A laptop computer is used to adjust performance, ensuring that the motor does not make more horsepower than the series limit, while taking into account temperature, barometric pressure and humidity.

“Safety first” is the motto of my colleague Carl Tupper, who has helped secure gear for me to wear. Unlike Szoke, a custom-fitted race suit is not waiting for me. I get regular “leathers” to wear – torture on a 35C day.

As Tupper does up the Velcro on my gloves and tightens my boots to the point where I can no longer feel my toes, he explains the dynamics of racing on two wheels.

I’m not listening – my focus is on the bright green production Kawasaki ZX-10R and its skinny back seat. I do, however, pay attention to what to do and not to do when riding on the back. I am not to lean for the rider. Shifting my body weight can upset the bike and I’d be picking gravel out of my wounds for years to come. I vow to turn to stone, although I can’t promise to not scream.

With help from bystanders and some Pilates practice, I get on the back of the production bike. There are no seat belts on a motorcycle. Szoke peels out of the pits, leaving my breath, guts and glory behind.

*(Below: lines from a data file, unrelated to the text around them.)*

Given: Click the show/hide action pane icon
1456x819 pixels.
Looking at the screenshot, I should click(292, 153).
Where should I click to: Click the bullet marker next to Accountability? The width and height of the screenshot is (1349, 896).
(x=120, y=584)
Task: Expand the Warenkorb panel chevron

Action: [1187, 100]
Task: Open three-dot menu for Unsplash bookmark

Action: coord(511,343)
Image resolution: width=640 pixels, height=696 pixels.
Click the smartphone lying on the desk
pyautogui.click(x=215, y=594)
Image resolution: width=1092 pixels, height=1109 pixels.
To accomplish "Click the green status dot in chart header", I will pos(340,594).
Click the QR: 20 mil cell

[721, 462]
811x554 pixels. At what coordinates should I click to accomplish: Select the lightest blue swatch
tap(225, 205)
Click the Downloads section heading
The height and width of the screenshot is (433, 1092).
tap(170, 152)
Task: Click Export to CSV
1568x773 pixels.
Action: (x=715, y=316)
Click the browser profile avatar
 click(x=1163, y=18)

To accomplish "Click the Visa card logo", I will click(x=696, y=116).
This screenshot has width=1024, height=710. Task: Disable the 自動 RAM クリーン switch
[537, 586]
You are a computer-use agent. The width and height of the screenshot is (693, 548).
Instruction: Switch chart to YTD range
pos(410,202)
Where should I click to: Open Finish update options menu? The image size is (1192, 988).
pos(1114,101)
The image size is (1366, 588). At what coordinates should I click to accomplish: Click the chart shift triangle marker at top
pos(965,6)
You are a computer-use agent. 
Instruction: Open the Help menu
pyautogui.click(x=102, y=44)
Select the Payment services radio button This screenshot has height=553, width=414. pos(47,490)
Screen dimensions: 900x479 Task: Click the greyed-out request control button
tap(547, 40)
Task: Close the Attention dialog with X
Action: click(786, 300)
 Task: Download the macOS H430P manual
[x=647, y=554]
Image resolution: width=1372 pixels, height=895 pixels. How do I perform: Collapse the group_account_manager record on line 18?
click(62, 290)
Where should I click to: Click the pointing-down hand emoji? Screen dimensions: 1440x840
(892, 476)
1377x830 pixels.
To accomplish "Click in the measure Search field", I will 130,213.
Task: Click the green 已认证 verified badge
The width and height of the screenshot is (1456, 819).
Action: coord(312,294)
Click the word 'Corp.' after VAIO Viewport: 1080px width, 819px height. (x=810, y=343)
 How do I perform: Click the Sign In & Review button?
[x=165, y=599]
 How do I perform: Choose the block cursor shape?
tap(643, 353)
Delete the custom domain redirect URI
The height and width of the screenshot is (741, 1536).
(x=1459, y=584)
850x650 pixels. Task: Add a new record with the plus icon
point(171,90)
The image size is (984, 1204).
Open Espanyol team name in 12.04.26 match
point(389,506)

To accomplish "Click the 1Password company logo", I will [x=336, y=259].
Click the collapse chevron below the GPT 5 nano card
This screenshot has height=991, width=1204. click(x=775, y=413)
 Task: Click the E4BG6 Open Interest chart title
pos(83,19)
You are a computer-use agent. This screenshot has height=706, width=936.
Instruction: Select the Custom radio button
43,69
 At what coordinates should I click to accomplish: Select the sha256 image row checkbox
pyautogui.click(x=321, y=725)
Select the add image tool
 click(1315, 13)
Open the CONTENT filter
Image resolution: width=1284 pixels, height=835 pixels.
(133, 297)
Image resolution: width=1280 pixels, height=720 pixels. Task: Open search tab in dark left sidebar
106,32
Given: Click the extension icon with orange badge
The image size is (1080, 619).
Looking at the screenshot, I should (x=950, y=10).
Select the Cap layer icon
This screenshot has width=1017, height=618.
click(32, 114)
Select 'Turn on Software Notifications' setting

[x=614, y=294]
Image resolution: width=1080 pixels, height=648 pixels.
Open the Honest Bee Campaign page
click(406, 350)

My cheeks (both sets) have never been so close to the curb as Szoke leans into Corner 3 at Mosport. As he brakes for Corner 5a, I find myself sliding intimately closer to him. As he accelerates out of 5b, I’ve got my Vulcan death grip on him.

Through the back straight, he politely points to the speedometer. It shows 225 km/h. I gulp. He takes it all in stride. Like a boa constrictor and its prey, I’m not letting go – the fear of road rash on my body keeps me behaving.

At speed, the wind makes it hard to keep my head from snapping back and my neck begins to hurt.

I watch my own reflection through a metallic dragon decal on the back of Szoke’s helmet. The face of fear looks back at me. The dragon has been his symbol since he started racing. Unlike its medieval counterpart, this wingless Japanese dragon is a “good dragon,” he points out.

Wingless or not, we’re flying around this track.

The road-legal ZX-10R gives instant acceleration and pull. Its acceleration is faster than almost any production vehicle out there. Apart from the angle of the bike and our bodies, the racing line Szoke takes is the same the cars take. But while I’ve been around Mosport in many four-wheeled vehicles, it has never been as scary as this.

After three laps, Szoke thinks I’ve had enough and heads for the pits. I’ve survived, I tell myself, as the crew extract me from the back of the bike and, more importantly, from clutching their champion.

Thrilling is the first word that comes to mind. On a motorcycle speed can’t be hidden – it’s in your face. Every corner questions the laws of physics.

I’m proud of myself. I’ve been to the edge and back. Despite my soreness, I’m prepared to go and gloat.

My bubble bursts when Szoke tells me this ride represented only a fraction of his and the motorcycle’s capabilities. Only after watching Szoke ride solo do I know he’s serious. The scuff marks on his elbows and knees provide evidence of how he takes the corners. His straightaway speeds will top 275 km/h.

Not much separates him from the road. He knows the risks but loves his job.

It shows, as he will win both races over the weekend.

Not bad at all for a young man sporting bruises from my claw-like grip and possibly now deaf from my screams.



Nika has had a love for cars and racing since childhood. A regional racing license holder she has been involved with the industry, working with racers, teams, journalists and automobile manufacturers in sponsorship solicitation, logistics, hospitality, road show and communication program implementation.